I will repeat my experiment by conducting two of the same experiments simultaneously; therefore I have two of the same variable and thus, two sets of results. This will enable me to combine the results and form an average which will reduce the impact of errors in one or both sets of results and increasing the reliability of the results.

List of Equipment Required:

* 12 petri dishes

* Paintbrush (small)

* Nutrient solutions

* Measuring cylinder (10 ml) or syringes (5 ml)

* Transparent tray

* Flexible ruler (paper substitute will do fine)

* Lamp or Light

* Light intensity metre

Prediction:

I predict that the Lemna in the complete solution will be the most successful as it does not contain any deficiencies and they are exposed to only the optimum conditions. As illustrated in the introduction analysis of the nutrients, every deficiency will result, whether early or late, in poor health and stunted growth of the Lemna and probably even death. Therefore a complete solution will provide all the essential nutrients and so the plants will remain healthy. To predict the effects of the various nutritional deficiencies is notably difficult as more information is required at this stage, but I will venture to make a few proposals in the direction of which I believe there to be significant developments.

Phosphorus is a key element in the creation of DNA and RNA and so is a vital part of the processes of a cell. Without DNA, the cells cannot reproduce, as the DNA cannot replicate completely, mutations may also occur, or if the DNA is badly damaged or altered, it will trigger a self-destruct sequence within the cell and the cell will die. The production of proteins is virtually all brought to a halt and when the current proteins break down, all cell activity will cease. The period required for these proteins to break down vary between different types. Short ones may breakdown faster while long, complex ones take longer. I believe that the population will grow for a while, using the nutrients present in the solution until the store of phosphorus is depleted, then the population will drop as metabolism and cell processes stop.

Potassium is an activator of enzymes throughout the plant. I believe that without potassium, the plant’s processes will slow down, if not stop altogether. Therefore killing the plant slowly. I think that there will probably be an increase in population for a while as the solution will contain more nutrients than in the original tank, but then stop reproducing slowly due to potassium starvation.

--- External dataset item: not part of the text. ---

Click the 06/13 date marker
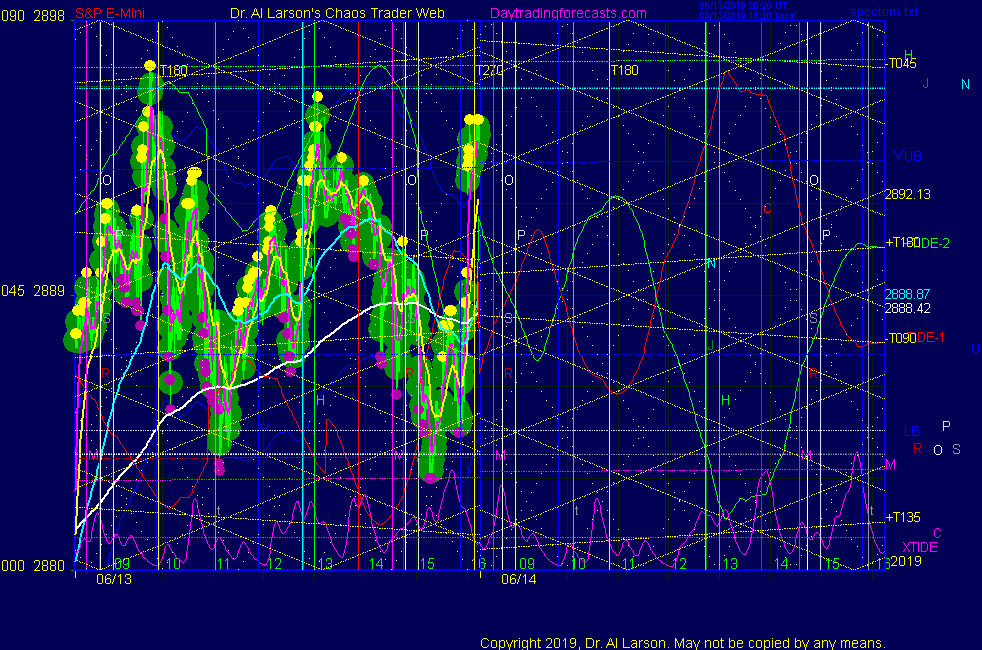Screen dimensions: 982x650 click(114, 579)

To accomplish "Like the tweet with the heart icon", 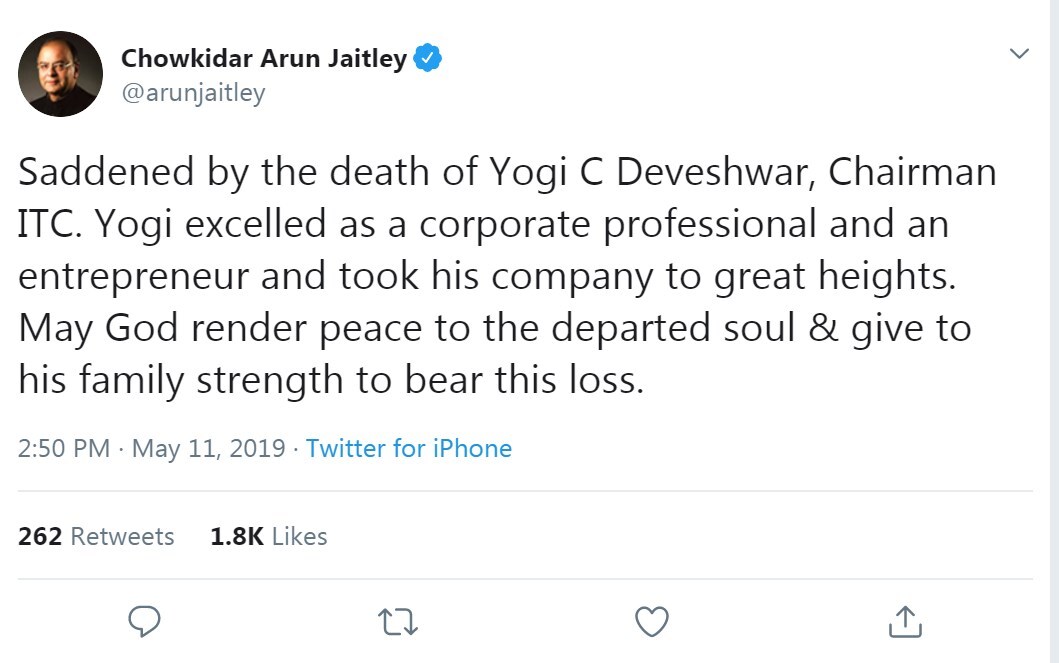I will 652,621.
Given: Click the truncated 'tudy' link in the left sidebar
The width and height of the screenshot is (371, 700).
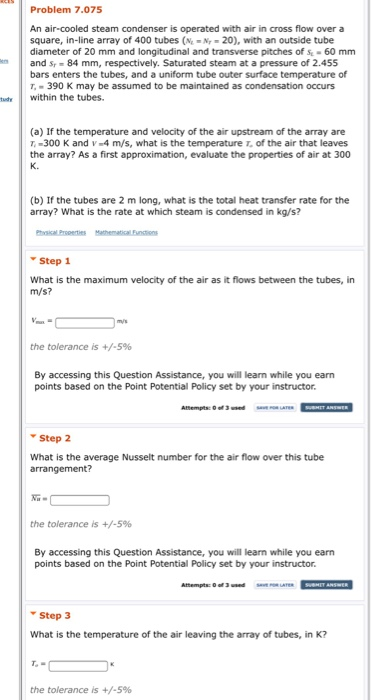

Nitrogen deficiency affects the production of protein not to mention that the four bases for DNA construction are also nitrogenous. Nitrogen is a part of the base amino acid which makes it so important for producing protein. Thus it’s deficiency affects the cell processes even greater than phosphorus as it stops both DNA and protein creation. The population of Lemna will grow, thriving on the extra nutrients and the original store of nitrogen, then; stop reproducing quickly due to nitrogen deficiency. I predict that the Lemna with nitrogen deficiency will stop reproducing earlier than the Lemna with a phosphorus deficiency.

Magnesium is essential in chlorophyll. Without magnesium, no new chloroplasts can be manufactured and so the Lemna cannot photosynthesize. I predict that the Lemna with magnesium deficiency will have a population increase for a longer time than any of the others. That is because the plants have their current chloroplasts that can last them for some time, and then they have a store of sugars, starches and proteins that they can use.

Iron is mainly applied to produce an enzyme, cytochrome, which acts in cell respiration. Without iron, the cytochrome cannot undergo reversible oxidation and reduction reactions and thus stunting cell respiration. I predict that Lemna with iron deficiency will have a long period of population increase, but just under that of magnesium, and then stop reproduction due to difficulties in cell respiration.

All the Lemna will have a period, whether short or long, of population growth due to the nutrients already taken up and stored in the plant from the original tank in which they were bred. When this store of nutrients is depleted and in combination with other factors, the Lemna will stop reproducing and begin dying out. It is only a matter of which nutrient deficiency will result in what rate of population growth and decay.